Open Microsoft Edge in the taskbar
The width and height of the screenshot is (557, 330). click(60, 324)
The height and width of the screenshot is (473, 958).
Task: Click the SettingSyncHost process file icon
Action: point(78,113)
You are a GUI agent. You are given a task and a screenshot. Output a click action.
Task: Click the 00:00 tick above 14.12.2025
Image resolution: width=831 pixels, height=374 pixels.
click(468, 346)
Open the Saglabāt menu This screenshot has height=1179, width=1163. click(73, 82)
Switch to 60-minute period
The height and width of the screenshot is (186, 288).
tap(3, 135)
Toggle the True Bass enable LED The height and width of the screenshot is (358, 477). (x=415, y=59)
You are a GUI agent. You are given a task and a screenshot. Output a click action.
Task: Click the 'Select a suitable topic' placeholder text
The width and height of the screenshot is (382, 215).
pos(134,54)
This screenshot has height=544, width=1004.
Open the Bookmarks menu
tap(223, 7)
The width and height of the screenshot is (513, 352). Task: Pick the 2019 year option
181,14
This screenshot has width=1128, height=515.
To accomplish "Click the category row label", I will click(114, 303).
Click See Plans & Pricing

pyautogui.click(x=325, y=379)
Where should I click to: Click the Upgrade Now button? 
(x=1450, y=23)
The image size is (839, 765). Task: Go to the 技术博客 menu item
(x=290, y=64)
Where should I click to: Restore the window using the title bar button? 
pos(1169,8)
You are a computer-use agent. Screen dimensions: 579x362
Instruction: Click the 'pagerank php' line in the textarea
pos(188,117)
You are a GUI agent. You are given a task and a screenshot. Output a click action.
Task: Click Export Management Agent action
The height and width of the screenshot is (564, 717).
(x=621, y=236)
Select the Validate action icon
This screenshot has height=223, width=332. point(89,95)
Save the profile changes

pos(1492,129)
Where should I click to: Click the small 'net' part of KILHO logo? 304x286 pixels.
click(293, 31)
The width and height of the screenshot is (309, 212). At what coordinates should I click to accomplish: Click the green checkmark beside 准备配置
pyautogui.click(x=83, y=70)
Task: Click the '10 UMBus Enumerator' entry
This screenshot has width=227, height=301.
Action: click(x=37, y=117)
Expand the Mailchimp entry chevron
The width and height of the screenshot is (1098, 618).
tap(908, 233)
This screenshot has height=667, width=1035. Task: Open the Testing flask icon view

» Prompt
Write out an exact copy of every record shown above.

» Task response
Open Microsoft Edge in the taskbar
The width and height of the screenshot is (557, 330). click(60, 324)
The height and width of the screenshot is (473, 958).
Task: Click the SettingSyncHost process file icon
Action: point(78,113)
You are a GUI agent. You are given a task and a screenshot. Output a click action.
Task: Click the 00:00 tick above 14.12.2025
Image resolution: width=831 pixels, height=374 pixels.
click(468, 346)
Open the Saglabāt menu This screenshot has height=1179, width=1163. click(73, 82)
Switch to 60-minute period
The height and width of the screenshot is (186, 288).
tap(3, 135)
Toggle the True Bass enable LED The height and width of the screenshot is (358, 477). (x=415, y=59)
You are a GUI agent. You are given a task and a screenshot. Output a click action.
Task: Click the 'Select a suitable topic' placeholder text
The width and height of the screenshot is (382, 215).
pos(134,54)
This screenshot has height=544, width=1004.
Open the Bookmarks menu
tap(223, 7)
The width and height of the screenshot is (513, 352). Task: Pick the 2019 year option
181,14
This screenshot has width=1128, height=515.
To accomplish "Click the category row label", I will click(114, 303).
Click See Plans & Pricing

pyautogui.click(x=325, y=379)
Where should I click to: Click the Upgrade Now button? 
(x=1450, y=23)
The image size is (839, 765). Task: Go to the 技术博客 menu item
(x=290, y=64)
Where should I click to: Restore the window using the title bar button? 
pos(1169,8)
You are a computer-use agent. Screen dimensions: 579x362
Instruction: Click the 'pagerank php' line in the textarea
pos(188,117)
You are a GUI agent. You are given a task and a screenshot. Output a click action.
Task: Click Export Management Agent action
The height and width of the screenshot is (564, 717).
(x=621, y=236)
Select the Validate action icon
This screenshot has height=223, width=332. point(89,95)
Save the profile changes

pos(1492,129)
Where should I click to: Click the small 'net' part of KILHO logo? 304x286 pixels.
click(293, 31)
The width and height of the screenshot is (309, 212). At what coordinates should I click to accomplish: Click the green checkmark beside 准备配置
pyautogui.click(x=83, y=70)
Task: Click the '10 UMBus Enumerator' entry
This screenshot has width=227, height=301.
Action: click(x=37, y=117)
Expand the Mailchimp entry chevron
The width and height of the screenshot is (1098, 618).
tap(908, 233)
This screenshot has height=667, width=1035. Task: Open the Testing flask icon view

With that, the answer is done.